Why Were Tax Liens and Civil Judgments Removed from Credit Reports?
In 2015 the three major credit reporting companies entered into a settlement with 31 states. The settlement required the companies to adopt tighter standards for some types of credit reporting.
Most information on credit reports is voluntarily submitted by creditors. Public records were sourced through searches conducted through various electronic databases. Some of this information was provided by third-party vendors. The settlement was designed to prevent inaccuracies in this system.
The credit reporting companies initially deleted records of tax liens and civil judgments that did not include a person’s name, address, Social Security Number or Date of Birth. They subsequently decided to eliminate all civil judgments and tax liens from credit reports. As of April 2018, all civil judgments and bankruptcies were removed from credit reports.
It is important to note that the Fair Credit Reporting Act does not prohibit the reporting of tax liens or civil judgments. Credit reporting companies may resume reporting them at any time, subject to safeguards to assure accuracy.
Can Civil Judgments and Tax Liens Still Affect My Ability to Get Credit?
Civil judgments and tax liens no longer appear in the public records section of your credit report, but that doesn’t mean you’re off the hook. Creditors are deeply concerned with these events, especially those making larger loans: people with tax liens or civil judgments are more likely to default on loans.
Many mortgage lenders and some other lenders will perform public records searches themselves or hire other companies to do it for them. These searches do not involve the credit reporting companies and are not affected by the settlement. Lenders still want to know if you have civil judgments or tax liens and they can still find out.
If you default on a loan and your collateral is foreclosed or repossessed, the civil judgment enforcing foreclosure or repossession will not be reported in the public records section of your credit report. The foreclosure or repossession can still be reported by the creditor and included in the “status of accounts” section of your credit report.
If a creditor or a collection agency sues you over an unpaid debt and wins, the judgment will not be reported in the public records section of your credit report. The delinquency that led up to the lawsuit will still be reported and will still affect your credit.
Do not assume that the exclusion of civil judgments or tax liens from your credit report gives you a free pass. The credit reporting companies could resume reporting these events at any time. Even if they don’t, lenders can still gain access to these records and they can still affect your ability to get credit.
How Long Will Public Records Affect My Ability to Get Credit?
The Fair Credit Reporting Act (FCRA) does not allow the reporting of negative records that are more than seven years old–with some exceptions. Some forms of bankruptcy may be reported for up to ten years.
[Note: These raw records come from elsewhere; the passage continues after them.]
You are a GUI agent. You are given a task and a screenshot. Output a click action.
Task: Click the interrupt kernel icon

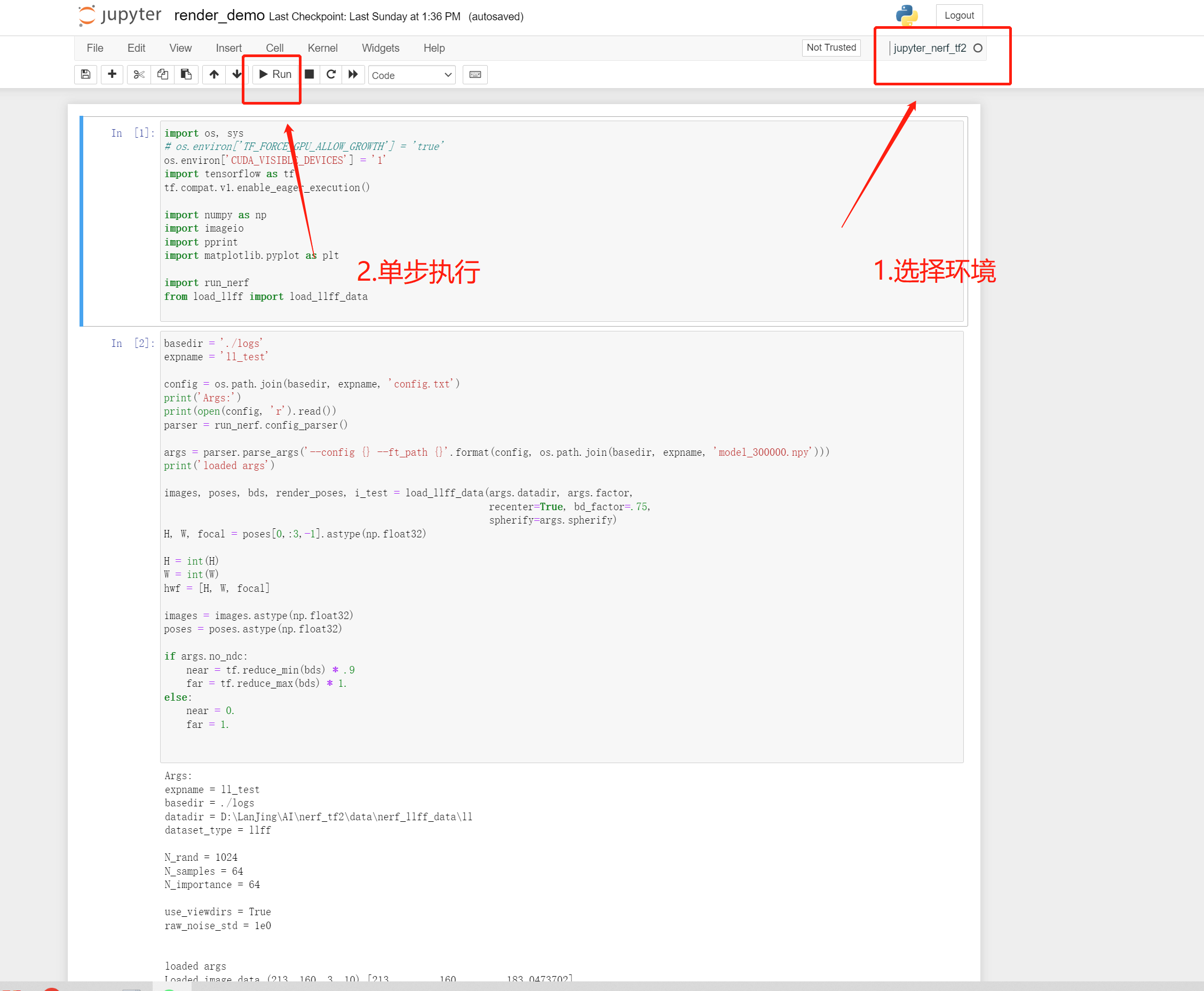coord(310,74)
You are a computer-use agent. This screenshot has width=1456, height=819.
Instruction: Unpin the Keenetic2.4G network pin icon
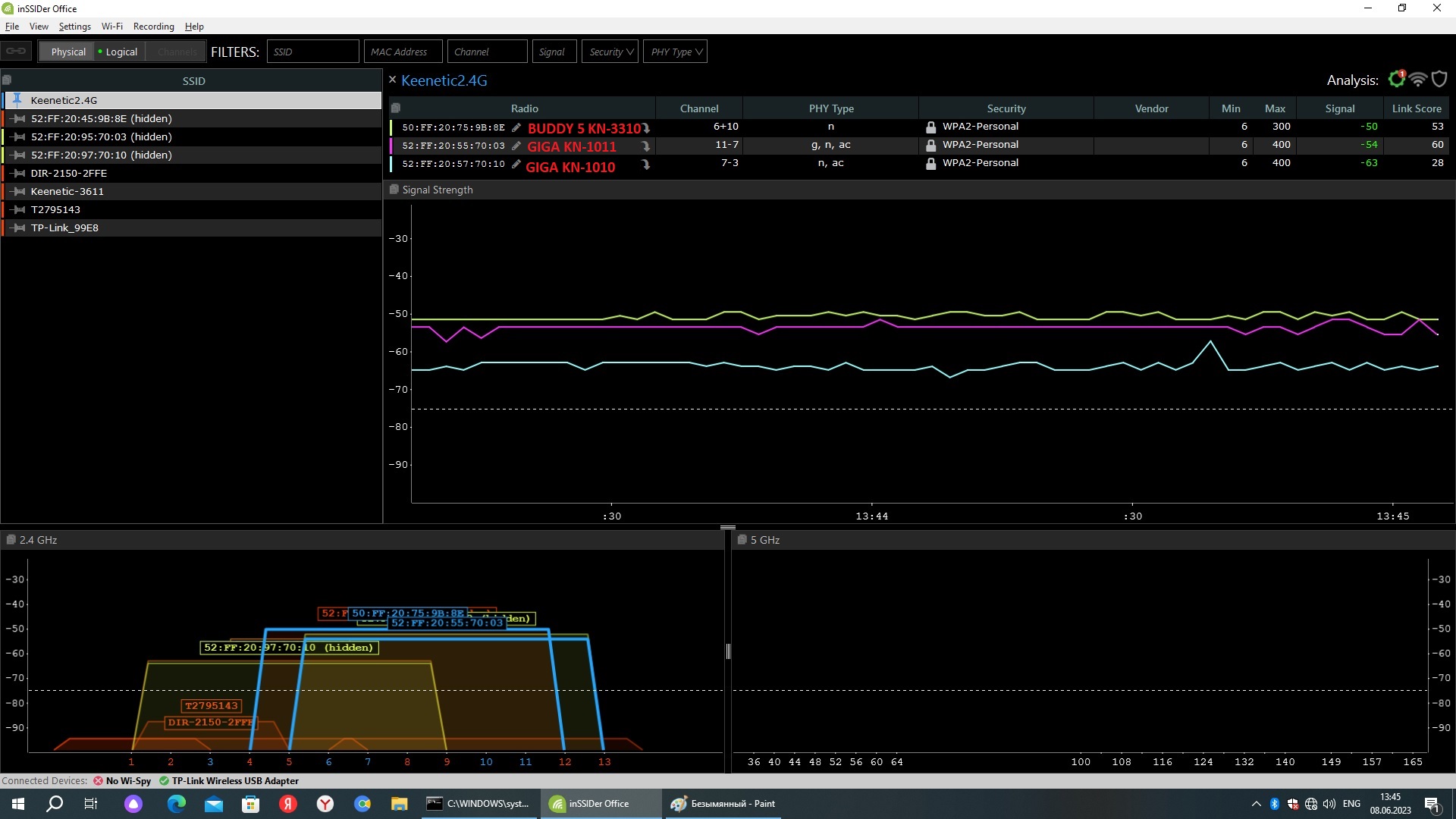(17, 99)
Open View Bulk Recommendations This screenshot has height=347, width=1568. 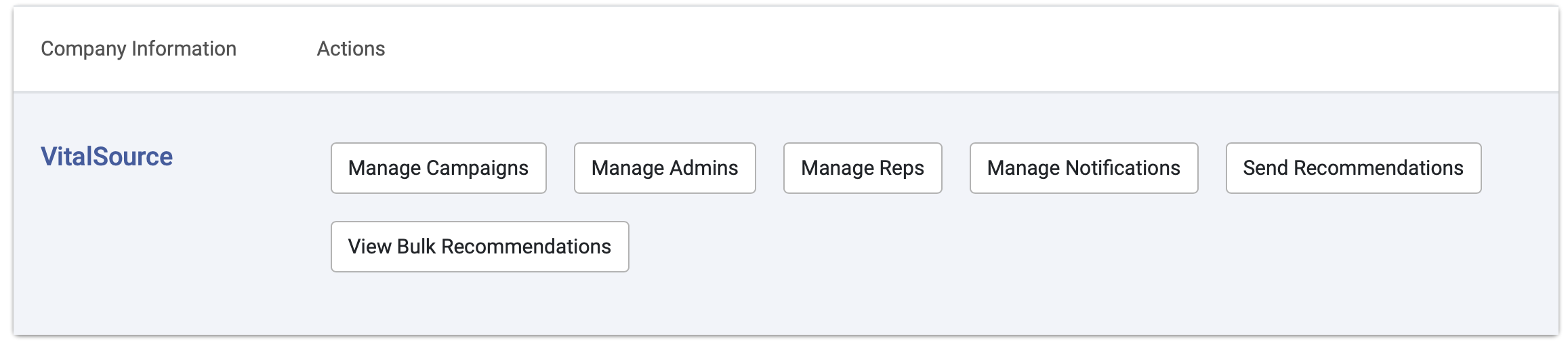point(480,247)
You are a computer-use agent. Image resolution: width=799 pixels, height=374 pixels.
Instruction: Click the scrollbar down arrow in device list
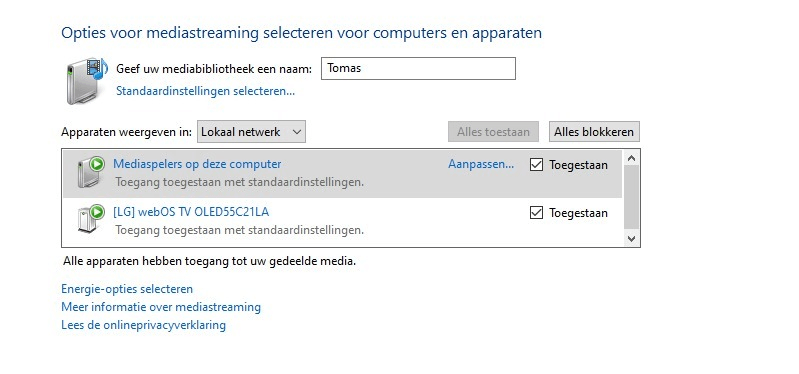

This rule, known as the seven-year rule, applies to everybody who reports credit information, not just the major credit reporting companies. This includes tenant screening companies, third party public records search firms, and public record databases.
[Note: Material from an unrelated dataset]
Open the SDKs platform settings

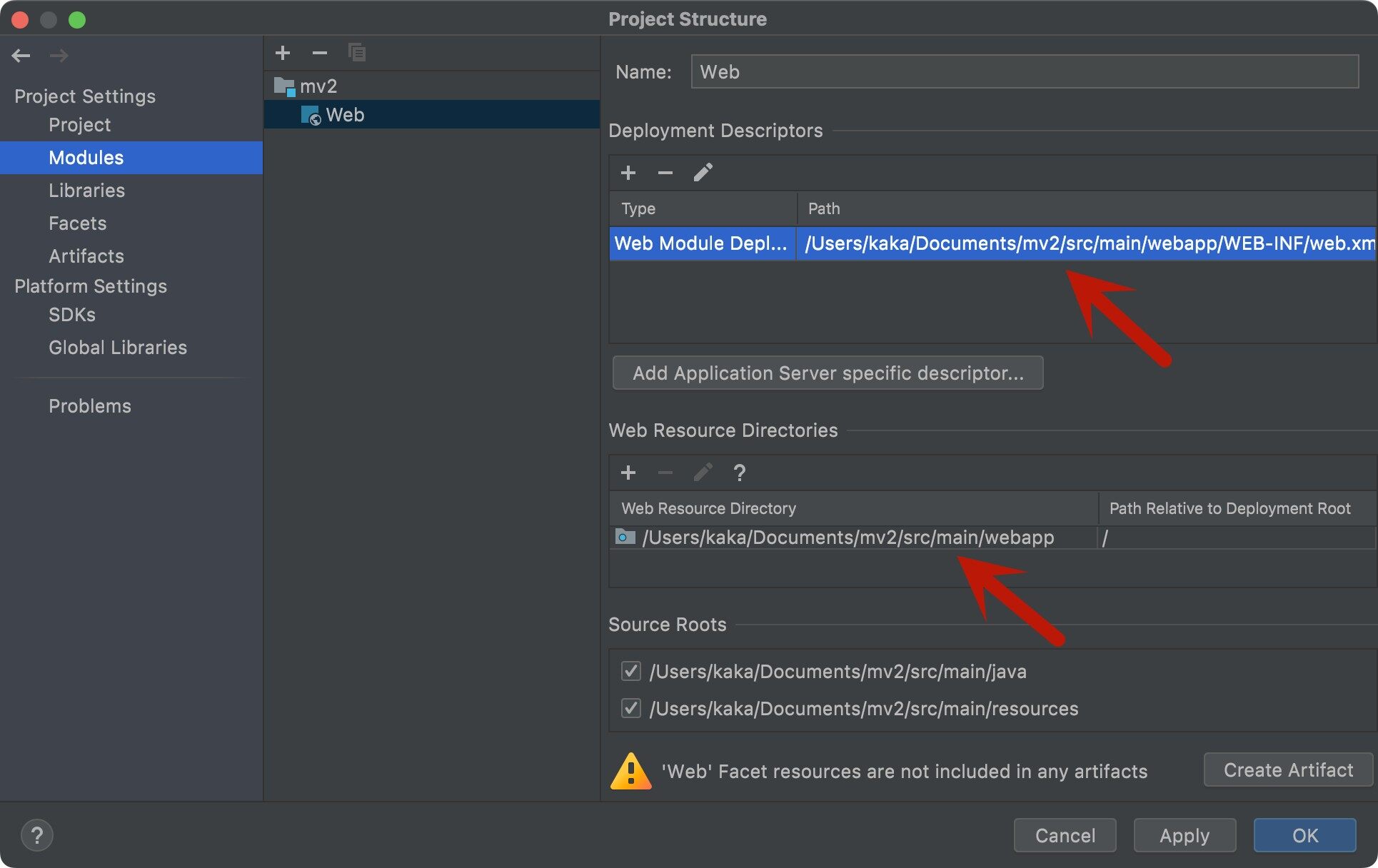click(71, 315)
Negative public records that are over seven years old (or ten years for some forms of bankruptcy) cannot legally be used as a basis for lending decisions. Once seven years have passed, the information can no longer be reported to or used by a lender.
The seven-year rule does not eliminate legal liability for a debt. You can still be sued over a debt that is over seven years old, subject to your state’s statute of limitations.
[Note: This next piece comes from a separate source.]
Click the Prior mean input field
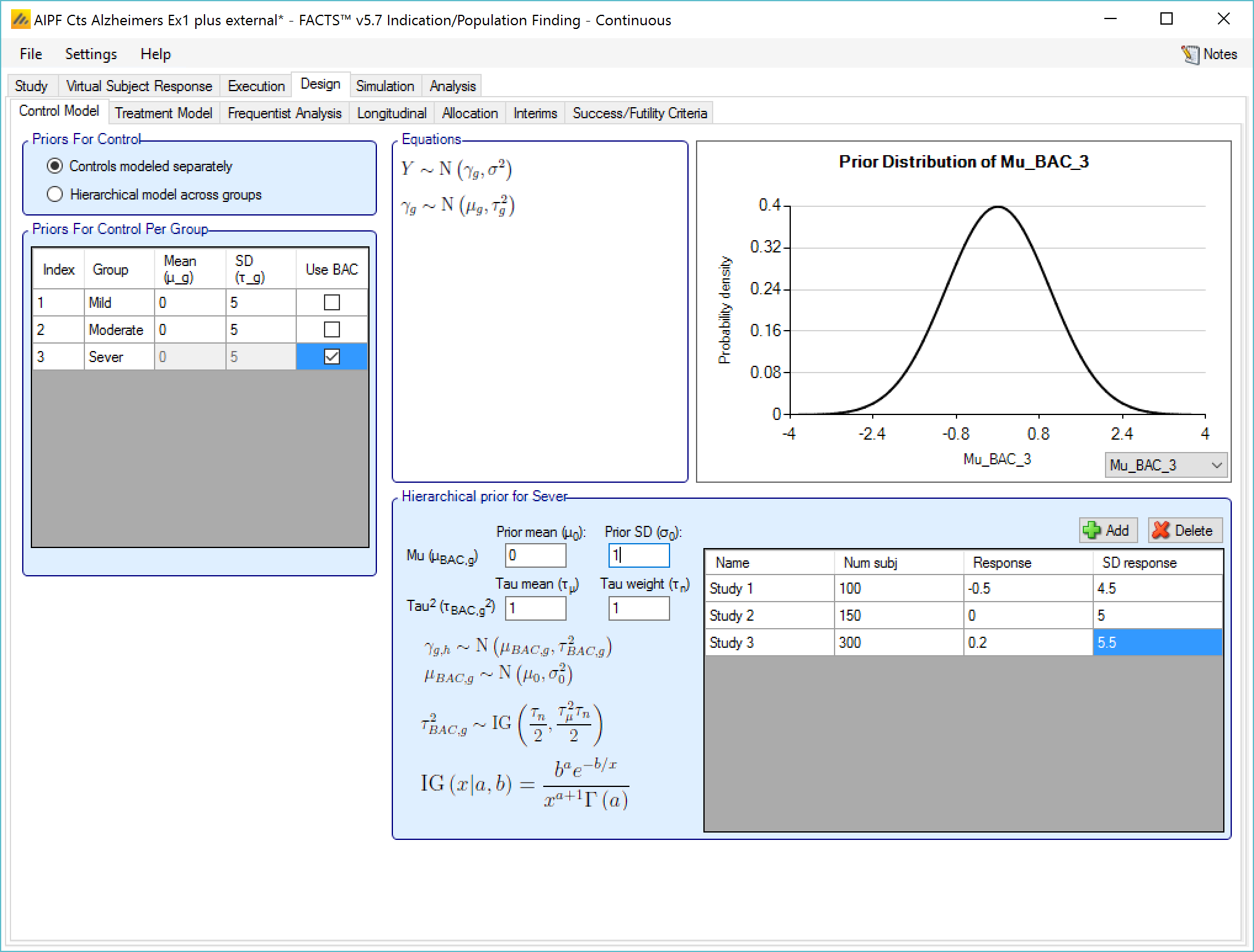 click(535, 555)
Can Civil Judgments be Removed from My Records?
If a civil judgment or tax lien is still reported on your credit report, you can dispute the record with the credit reporting company, and have it removed. Bankruptcy information cannot be removed from your credit report unless you can prove that it’s inaccurate.
Tax liens can be removed from public records by settling your tax arrears. As long as tax arrears are outstanding, they can be located by lenders even if they are not on your credit report.
Civil judgments may be removed from public records if you can prove that the judgment involved faulty information or improper procedure. You will have to consult an attorney and file an action with the court that issued the judgment.
Beware of any person or company who claims to be able to remove accurate, legitimate information from your credit report or any public record, especially if they want to be paid upfront. You may be looking at a credit repair scam.
Bankruptcies, civil judgments, and tax liens can legally appear in your credit report. Civil judgments and tax liens are not currently included in credit reports. This policy may change at any time. Potential creditors can still gain access to public records of tax liens and civil judgments and use them in lending decisions.
Civil judgments and tax liens may no longer be in your credit report, but they can still be major impediments to getting new credit. Avoid them if you can.